Memory efficient vega-lite reagent components

I’ve been experimenting with using vega-lite in clojurescript to create some simple animated graphs using the reagent components provided by OZ from @Christopher_Small and the underlying Hanami library from @jsa-aerial.

See the visualisations I created here. The visualisation in the first tab performs OK.

The graphs are animated by updating the atom containing the data for the graph which automatically updates the graph in the DOM.

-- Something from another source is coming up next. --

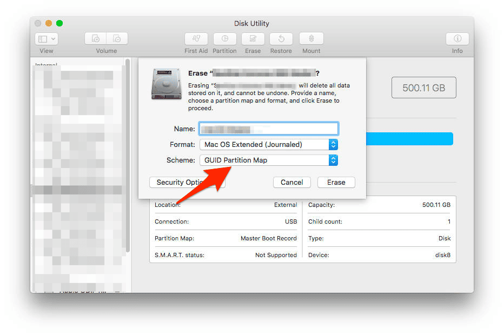Viewport: 504px width, 336px height.
Task: Click the 500.11 GB capacity box
Action: 423,88
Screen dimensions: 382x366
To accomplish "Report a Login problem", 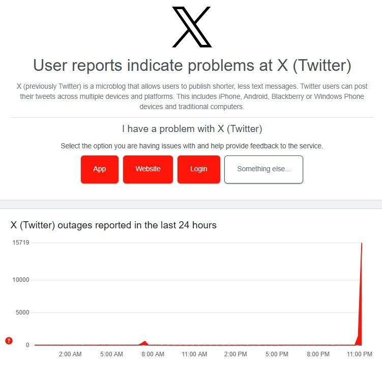I will click(199, 169).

I’m finding though that with more complex animated graphs the memory used by my javascript very quickly starts to mount to 100s of MB! With each update of the graph the heap size increases. See for example animation in these tabs:

I wonder:

  • Is there a problem with garbage disposal in the Oz implementation of vega-lite reagent components that we could address? Or is the issue the way I have coded these visualisations.
  • I can’t find a function in the Hanami library to include individual vega-lite reagent components in hiccup but I wonder if the underlying hanami library allows for more memory efficient updating of the graphs?

I created a page embedding a separate build to better isolate what seems to me to be a memory leak:

https://jointprob.github.io/jointprob-shadow-cljs/memory-efficiency.html

Every time the graph is updated the size of the memory heap goes up by several MB.

Here’s my code:

Super interesting problem.

I have no idea how to solve it but I took a look at the performance profiles and it does seem like a memory leak on refresh (the number of points graphed seem pretty much irrelevant)

The call stack will be clearer you remove the google optimiser so the function names are not scrambled… but it probably won’t help solve the issue.

1 Like

I think this is related to Memory leaks with continue updated input data · Issue #270 · vega/vega-embed · GitHub and could be linked to Oz using vegaEmbed repeatedly to update the chart. Apparently Vega is retaining some internal state and expects view.finalize to be called…

Another route is to just use the View API and treat the chart as a custom component with retained state that you manage. I have done a bit of lower level work trying to get vega performant for live updating stuff typically as part of concurrent visualizations or dashboards (or in conjuction with libs like cesium). I did not go the same route Oz did (although I used vega-tools for spec parsing, and based my original reagent component off of Oz’s early example). Instead, I use the view api and retain my own internal database of the existing views (vega View objects), and then use vega changesets to push updates to the View’s data (all wrapped with cljs functions to ease the plumbing). This ends up being substantially more efficient in practice (both in rendering and apparently memory control) although there are still some walls that Vega runs into due to its internal model (e.g. the DAG that defines transforms and views has to be run on every changeset, with user-defined transforms being particularly expensive if you are not careful).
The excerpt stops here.